On the other hand, it's good to see that there are some people with a Chinese interest - some people have translations of Lu Xun and Ba Jin, among other things.
The biggest problem is finding books at add time. There are some high quality library databases out there, and the work has been done to identify all the connection details (for instance, here). But no action has been taken to add these libraries. The fundamental problem is presumably that there is no economic motivation, since there is not really a potential user base in China and the odd linguist or Sinologist does not really count.
So, the best bets are in the States: university libraries, the Library of Congress, and the Boston Public Library. The strategy I use is first to find the book in WorldCat and then see which library it lists that is also a LibraryThing source. Even with this, the majority end up manual entry, unfortunately. But even then, I aim to copy and paste the data from some OPAC rather than just transcribing it myself.
What specific CJK support did you imagine LT might have? I haven't actually noticed anything special in Chinese language OPACs. Have you? I think the problem is more generally a lack of support for non-Latin Unicode.
It's better than no support, which would be like refusing to accept those characters, or mapping them all into ?. In the early days, there were a couple of times where all the non-Latin titles got zapped, but those are thankfully behind us. The data you enter is preserved.
As of recently, Search within one's own library has been fixed to match. So, if you search for 話 it finds something. However, this does not work when searching globally.
When matching works, LT ignores non-Latin, which means that all books with only foreign scripts look the same to it, which is of course a mess. I have also seen strange behavior when matching non-Latin author names.
Touchstones in Chinese work as of recently. Like: 美国地图册.
Alphabetical sorting of non-Latin is still unpredictable. But even library interfaces that work seem to just use the underlying Unicode code sort order.
Non-Latin tags probably do not work. Best to just avoid them.
Based on those limitations, the strategy I use is to always include transliteration as part of the title and to only use transliteration for the author name. If you do find a university library that has the book, it will be using ALA romanization, so that's how it will start out. I then add the original script by hand (followed by the transliteration in brackets). I put the original script author in the Summary field. Modern libraries will have the original in a MARC 880 field. For instance, you can see it if you click on "See all MARC records" for Beijing gu cha ming si. I have asked on several occasions for this to be automated, but nothing has come of that yet. Anyway, this way searching and sorting can be done via the transliteration, which is better than nothing.
I am not saying this is the right way to do it, but it has worked okay for me, given what we have to work with.

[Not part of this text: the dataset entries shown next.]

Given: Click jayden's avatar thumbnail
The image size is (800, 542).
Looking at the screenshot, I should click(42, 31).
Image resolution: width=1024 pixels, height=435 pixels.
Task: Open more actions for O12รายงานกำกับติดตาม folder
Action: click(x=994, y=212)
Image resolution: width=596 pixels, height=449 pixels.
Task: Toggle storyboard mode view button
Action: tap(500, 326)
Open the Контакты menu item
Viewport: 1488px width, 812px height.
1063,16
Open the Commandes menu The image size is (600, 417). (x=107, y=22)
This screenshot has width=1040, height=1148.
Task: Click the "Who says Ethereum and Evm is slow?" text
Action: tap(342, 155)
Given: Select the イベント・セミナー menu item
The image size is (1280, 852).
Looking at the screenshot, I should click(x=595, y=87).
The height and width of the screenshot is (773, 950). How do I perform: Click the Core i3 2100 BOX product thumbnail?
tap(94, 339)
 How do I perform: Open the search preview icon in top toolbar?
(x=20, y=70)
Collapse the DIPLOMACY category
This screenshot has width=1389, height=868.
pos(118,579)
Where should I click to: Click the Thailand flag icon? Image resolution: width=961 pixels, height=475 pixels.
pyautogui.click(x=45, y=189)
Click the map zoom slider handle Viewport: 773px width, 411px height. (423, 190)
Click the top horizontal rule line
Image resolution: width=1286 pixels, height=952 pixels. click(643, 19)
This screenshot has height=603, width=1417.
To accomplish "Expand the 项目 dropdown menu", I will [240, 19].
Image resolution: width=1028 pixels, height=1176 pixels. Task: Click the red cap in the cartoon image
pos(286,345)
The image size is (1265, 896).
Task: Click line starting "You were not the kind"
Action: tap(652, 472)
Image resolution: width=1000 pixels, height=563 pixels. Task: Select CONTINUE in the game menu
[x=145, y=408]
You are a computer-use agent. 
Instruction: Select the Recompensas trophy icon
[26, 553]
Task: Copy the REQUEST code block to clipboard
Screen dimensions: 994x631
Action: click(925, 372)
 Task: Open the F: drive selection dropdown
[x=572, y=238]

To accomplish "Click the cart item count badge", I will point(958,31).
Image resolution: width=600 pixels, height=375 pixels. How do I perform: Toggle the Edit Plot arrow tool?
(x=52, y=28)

I have no idea what the titles actually are saying, but as long as the folks in the building can read them, I'm happy.
He told me that most American computers treat orien-tal characters as graphics - and there are 14,000 you should know to be considered literate.
Our computers are so old that printing from the Chinese language computer - or even a Chinese language website - has overloaded our printer. I think I'll hit Craig's list and see if I can find someone getting rid of a high-capacity printer or computer.